The test we use
A month after the final invoice, can the client's own team — without calling us — do three things?
- Run the workflow end-to-end on a new piece of real input.
- Notice that it has broken, or is about to, before a customer does.
- Either fix it themselves, or hand it to a different supplier, without starting from scratch.
If the answer to any of those is no, the engagement was not finished — we just stopped billing for it.
What the handover package contains
A handover is not a debrief meeting. It is a set of artefacts the client can still read in six months when they have forgotten everything we discussed. We deliver four of them.
1. Credentials, in the client's name
Every account, subscription, and API key is created under the client's email address, billed to the client's card, and owned by the client from day one. We are given delegated access for the duration of the engagement and revoked at the end. We never set up a workflow against our own OpenAI or Anthropic account and then re-bill for usage — that model is easier to start and ruinous to exit.
The credential inventory is a single document listing every account, who owns it, how to rotate its key, and what happens if the key is revoked. It lives in the client's password manager, not in email threads.
2. Runbooks for the three things most likely to break
Not general documentation. Three specific runbooks, each fitting on a page, for the failures we have actually seen in the engagement: API rate-limited, model output off-shape, and input source changed format. Each runbook has the symptom, the diagnosis step, and the fix — written for someone who has not touched the workflow in a month.
The temptation is to document everything; the discipline is to document the three things that cover eighty per cent of real incidents. If the runbooks try to be comprehensive, no one reads them when something breaks.
3. A monitoring setup that is boring
Boring means two things. First, it uses tools the client already pays for — usually email alerts or a free tier of a generic monitoring service — rather than a bespoke dashboard that requires a licence we chose. Second, it alerts on outcomes, not components. "The workflow has not produced output in 24 hours" is an actionable alert. "API latency is in the 98th percentile" is noise unless the client has someone whose job is to read it.
A handover with a bespoke dashboard that only we know how to operate is not a handover. The client inherits an obligation to keep us on retainer forever, which is exactly what we are trying to avoid.
4. An exit ramp
This is the artefact clients are most surprised to receive. It is a one-page document explaining how to replace us — which components are standard and portable, which are specific to our choices, and what a reasonable transition to another supplier or to in-house would look like.
Writing it is uncomfortable the first time. It is also the thing that, more than anything else, convinces clients we were worth the engagement. A supplier confident enough to document their own replaceability is in short supply.
What we remove from the handover
Three things we deliberately do not leave behind, and why:
Our proprietary templates, as literal files. The client gets the prompts that run their workflow, not our library of templates from other engagements. Shipping the library creates a dependency on our ongoing updates; shipping the running prompts lets the client evolve them without us.
Credentials to anything we own. No shared service accounts, no access to a monitoring service we happen to pay for, no keys that would stop working if we forgot to renew a licence. Every external dependency routes through the client's own accounts.
Optional integrations.

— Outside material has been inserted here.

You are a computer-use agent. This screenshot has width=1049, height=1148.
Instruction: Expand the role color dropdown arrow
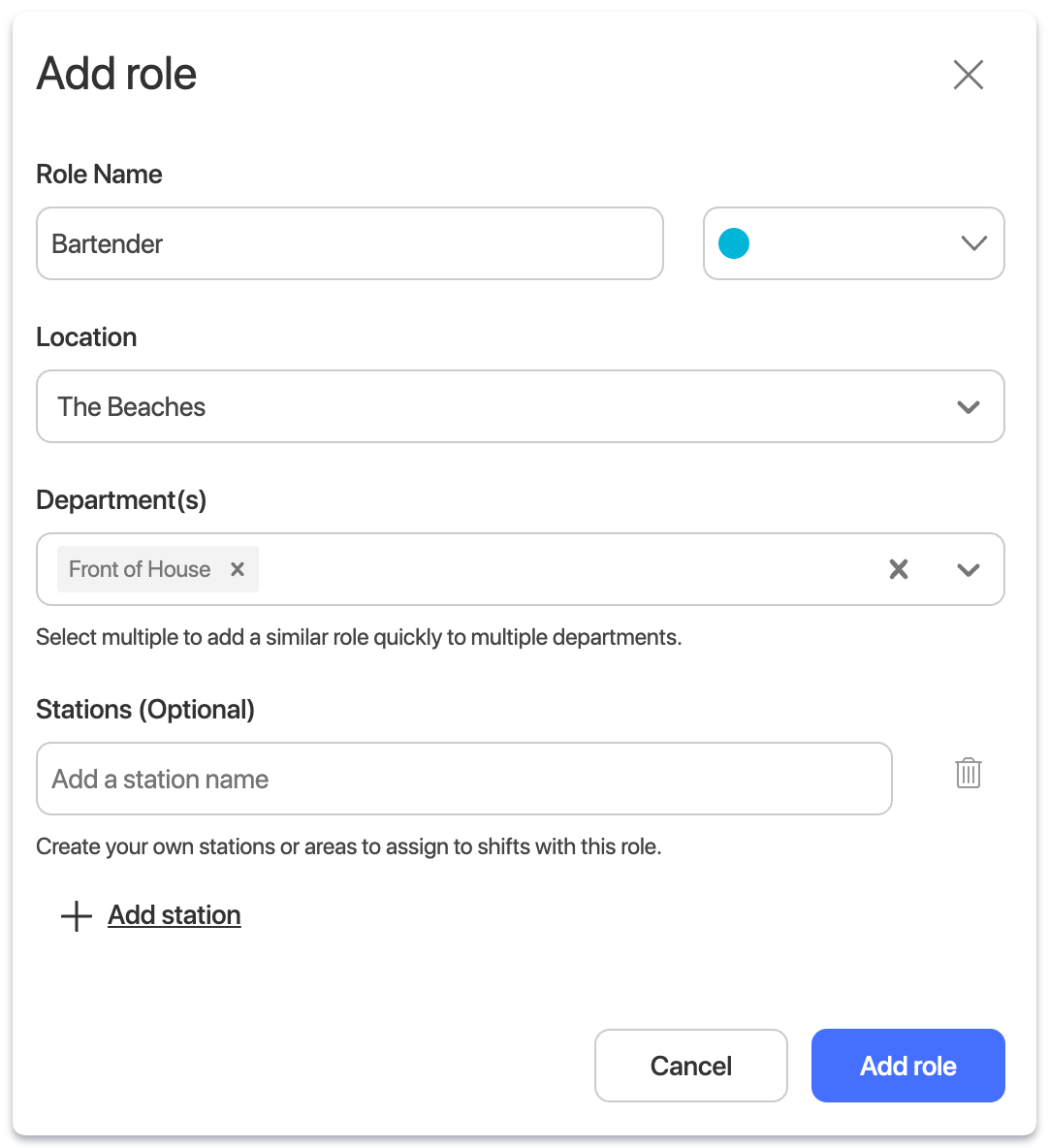pos(973,243)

If we built something during the engagement that was not strictly required — a nice-to-have integration, an internal dashboard, a slack bot — it either gets cut from the handover package or is explicitly marked as optional and unsupported. Clients should not inherit maintenance responsibility for work they did not ask for.
The post-handover check-in
Thirty days after the final invoice, we send one email asking three questions: has the workflow run without intervention, have the runbooks been used, and is there anything that was unclear. The answers usually fit in a paragraph. We do not charge for this, and we do not use it as a sales hook.
It exists because if something is broken, we want to know — not to sell a support retainer, but because the engagement is not really over until the workflow has survived a month of real use in our absence. A handover that passes that test is the outcome we are selling.